Reduce Risks (the smart way)

When the currency market, managing your risk is very important that leverage can cut both ways. You may find that their earnings are accelerating, but very few people pay attention to the fact that their losses are accelerated by the influence that attracts even the currency in the first place.

Reduce RiskWhen we were first introduced into the world of Forex, from one of the first things we hear is how the performance can be outrageous. If this is true, is very realistic. We often hear advertisements extolling the monstrous gains 50% in one week. We start negotiating for some time, and suddenly, reality sets in, we understand that these gains are not sustainable. Now that reality has set in, so let’s take a look at how a prudent trader will discover how to manage their risks in the foreign exchange market.

While this may seem heretical to some self-proclaimed gurus Forex there, many professional traders will not risk more than 1% of your account in a particular trade. While this does not sound like much, remember that in general is moving more than I could. A two for one type of strategy that would earn a 2% per transaction. Also, look at all the people who did Bernie Madoff swindle billions of dollars simply by offering a 1% per month! One has to wonder, what are these people stupid? Or is it possible that they were blinded by the “gains great?” To understand the appeal of this requires an understanding of compound interest.

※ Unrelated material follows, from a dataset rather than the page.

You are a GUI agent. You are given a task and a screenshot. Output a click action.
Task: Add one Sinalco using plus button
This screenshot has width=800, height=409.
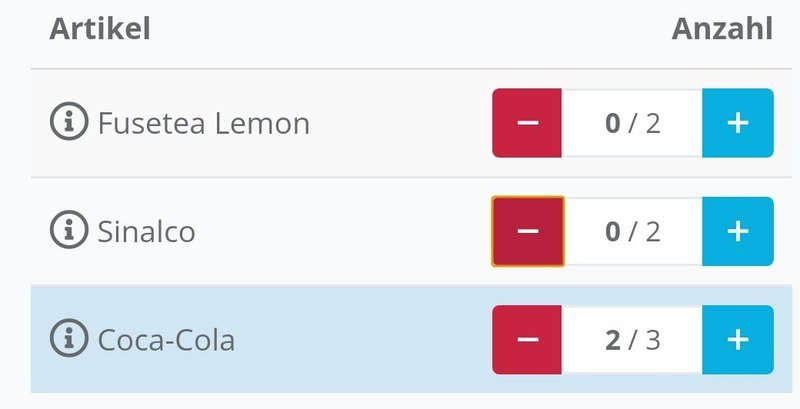737,231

Bernie is an example of using a profit of 1% per month, you end up with an orderly return 12.68% per annum. Although this does not seem like much, this is to set up your account, you can triple for 10 years. Although this does not sound like much, I can assure you that many people are willing to take that to gain. What happens if you run up the return of 15% per month? Now you’ve tripled your account for 8 years. When you begin to balance a $ 10,000 fine up to $ 40,455.58 at the end of the decade. Again, these returns are very conservative. A good forex trader can achieve something closer to 25% per month. Your $ 10,000 is for $ 93,132.26 after 10 years. These are great returns, as you can see.

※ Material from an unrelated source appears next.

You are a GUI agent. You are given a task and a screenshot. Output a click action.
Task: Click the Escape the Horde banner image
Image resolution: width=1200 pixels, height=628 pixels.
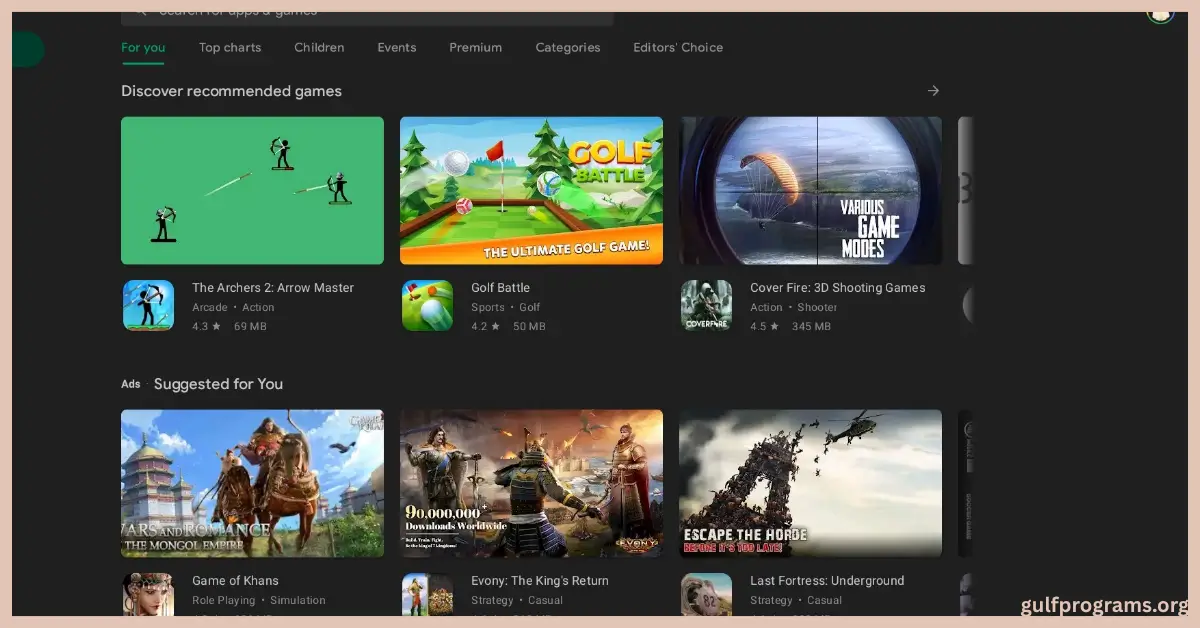click(x=810, y=483)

By only risking a small amount, gives you the opportunity to stay in the game after some losses. If you are only risking 1% on a trade, to lose three trades in a row is actually less than 3% of your original balance. Risk of 5% on the same subject, you end up down around 13%. But overall would you dig?

See what is compound interest can be done, we must understand that it works both ways too. Risk of small quantities in each transaction, you can grow your own, and equally important – to gain experience to become an operator more. After all, if you broke down and blow your mind is you are trading.

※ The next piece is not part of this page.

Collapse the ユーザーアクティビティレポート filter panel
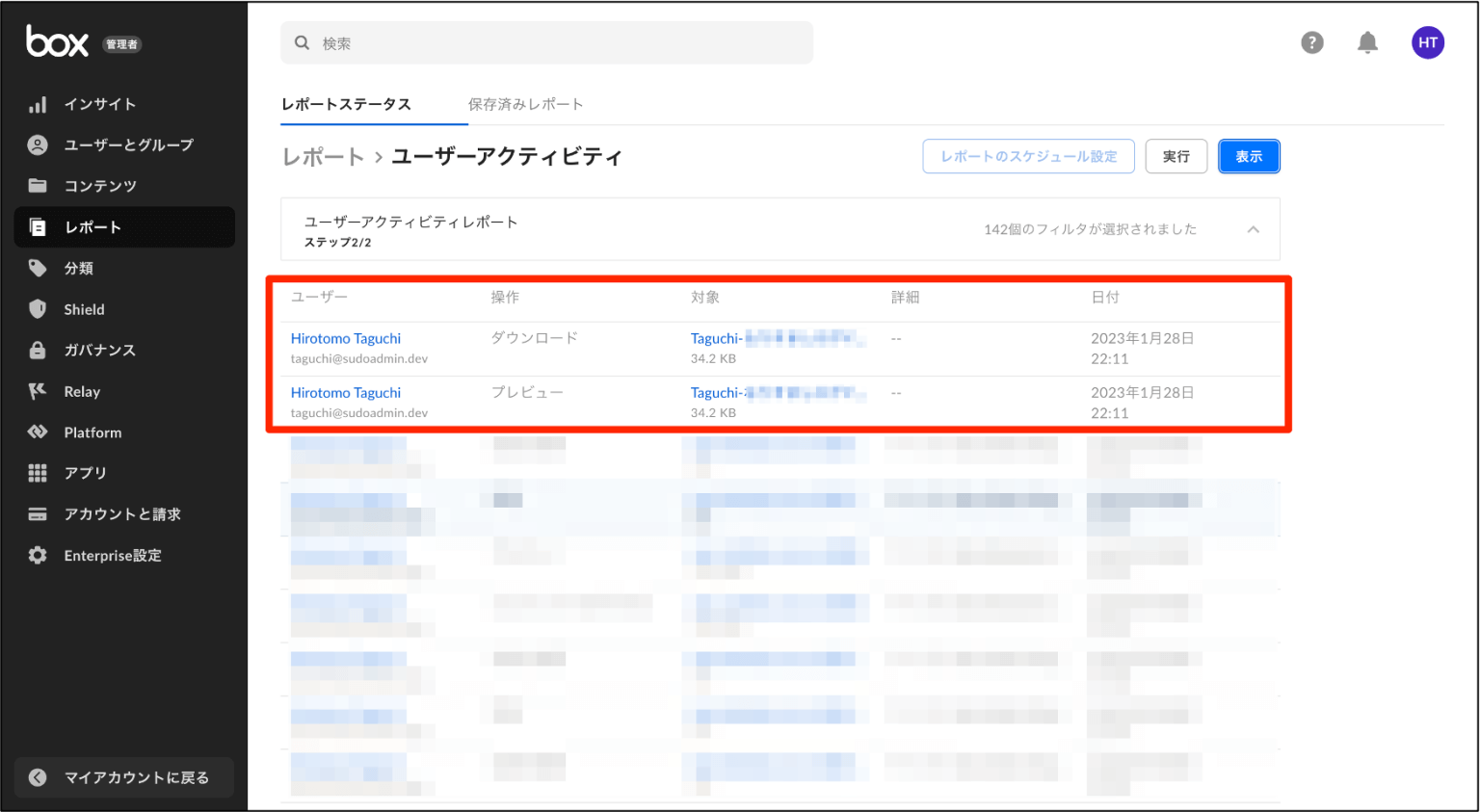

The best way to measure the amount at risk in a particular job, is to pay attention to your emotional reaction when they bring these industries. If you feel you absolutely have to sit and babysit the trade, you are most likely to risk more than you are psychologically comfortable with. Although this does not change the math, it determines if you quit when the system tells you, or just when you can not take the pressure more. As a litmus test, I found that if I can not walk away from the computer with the amount I use the trade alive is enough. Moreover, the whole idea behind trading is to make money without worrying about him. Remember that you started to act on the idea of ​​freedom. And that freedom was certainly not sitting at a computer to worry about losing a particular industry.

Trying different percentages of corporate accounts, you will find what works for you in time. You will be surprised at the gains that can be achieved even the minimum amount at risk. If you learn to trade properly, the profits are coming from. But you have to have the opportunity to stay in the game long enough to get to the point.

Now that we have reduced our risks, its time to see our top 10 brokers!